Матя взял Лидочку за руку и поднес ее пальцы к губам. Это было старомодно, так в Москве не делают, Лидочка вдруг смутилась и спросила, заставляя себя не вырывать руку:
— Это так в Италии принято?
— Это принято у поклонников, — ответил Матя.
Лидочка вошла в комнату. Марта лежала на застеленной кровати и читала при свете бра.
— Ты куда пропала? — спросила она.
— Мы гуляли с Александрийским, — сказала Лидочка. — А потом пришел Матвей Ипполитович, и они стали спорить.

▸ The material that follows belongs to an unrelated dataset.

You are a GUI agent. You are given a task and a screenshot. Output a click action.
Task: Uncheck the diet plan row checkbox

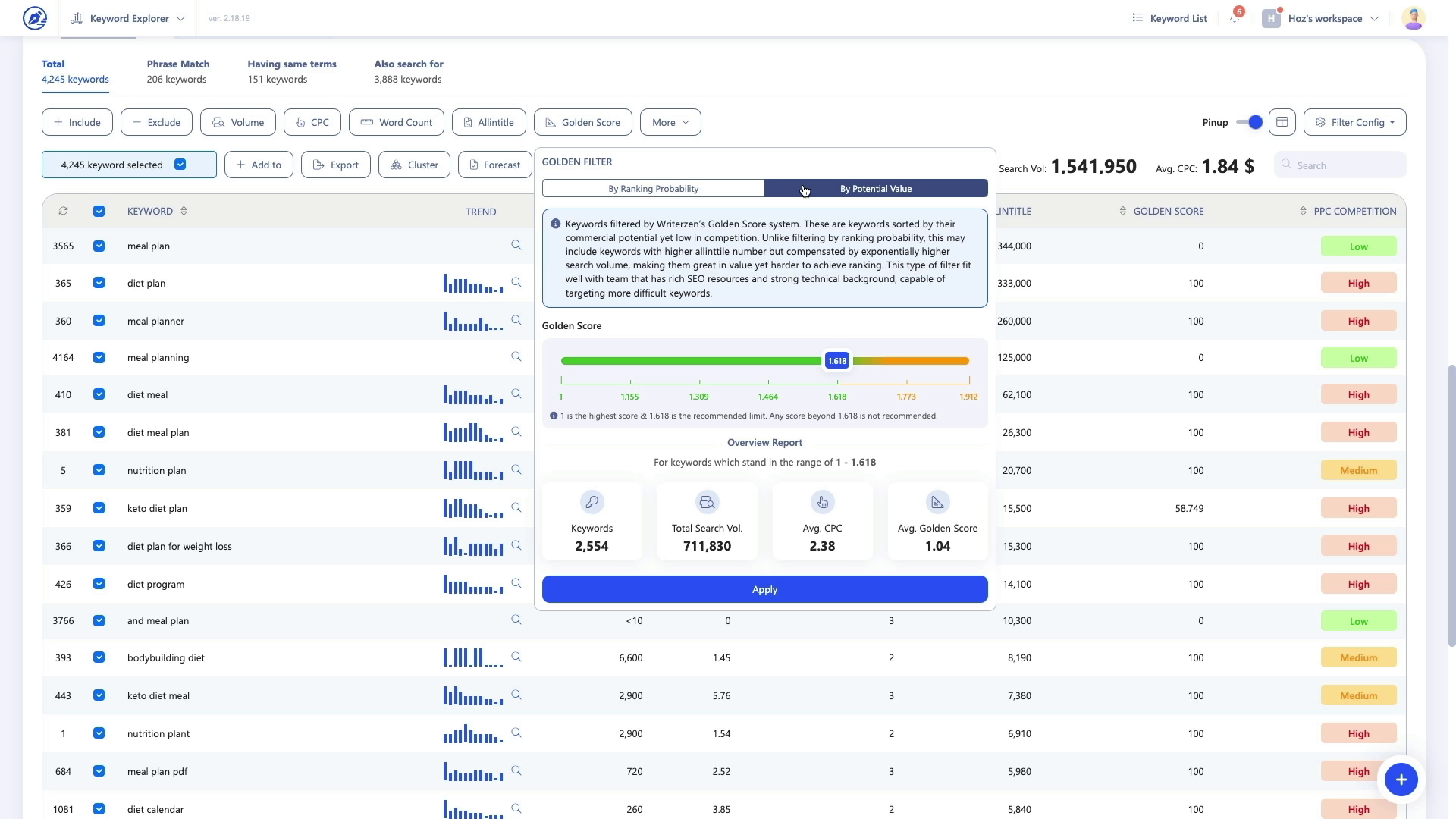(x=99, y=283)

— Я думаю, что Александрийский ревнует, — сказала Марта. — Когда-то Матя был его учеником, недолго, в начале двадцатых. И оказался более способным, чем учитель.
— Так все считают? — спросила Лидочка.
Она взяла вафельное полотенце, сложенное на подушке, и стала искать в сумке пакет с зубной щеткой и порошком.
— Это считает Миша Крафт, который для меня — высший авторитет, — сказала Марта. — Но я думаю, что причина в несходстве характеров. Матя при первой возможности ушел к Френкелю в Ленинград и работал в физико-техническом институте. А потом его отобрали для стажировки в Италии. То, что для Александрийского — предмет планомерного многолетнего труда, Матя всегда решал походя, между двумя бутербродами или тремя девицами. Александрийский считал его предателем, но дело не в предательстве, а в сальеризме Александрийского.
— Матвей Ипполитович совсем не похож на Моцарта, — сказала Лидочка.
— Ты же понимаешь, что дело не в простом сравнении.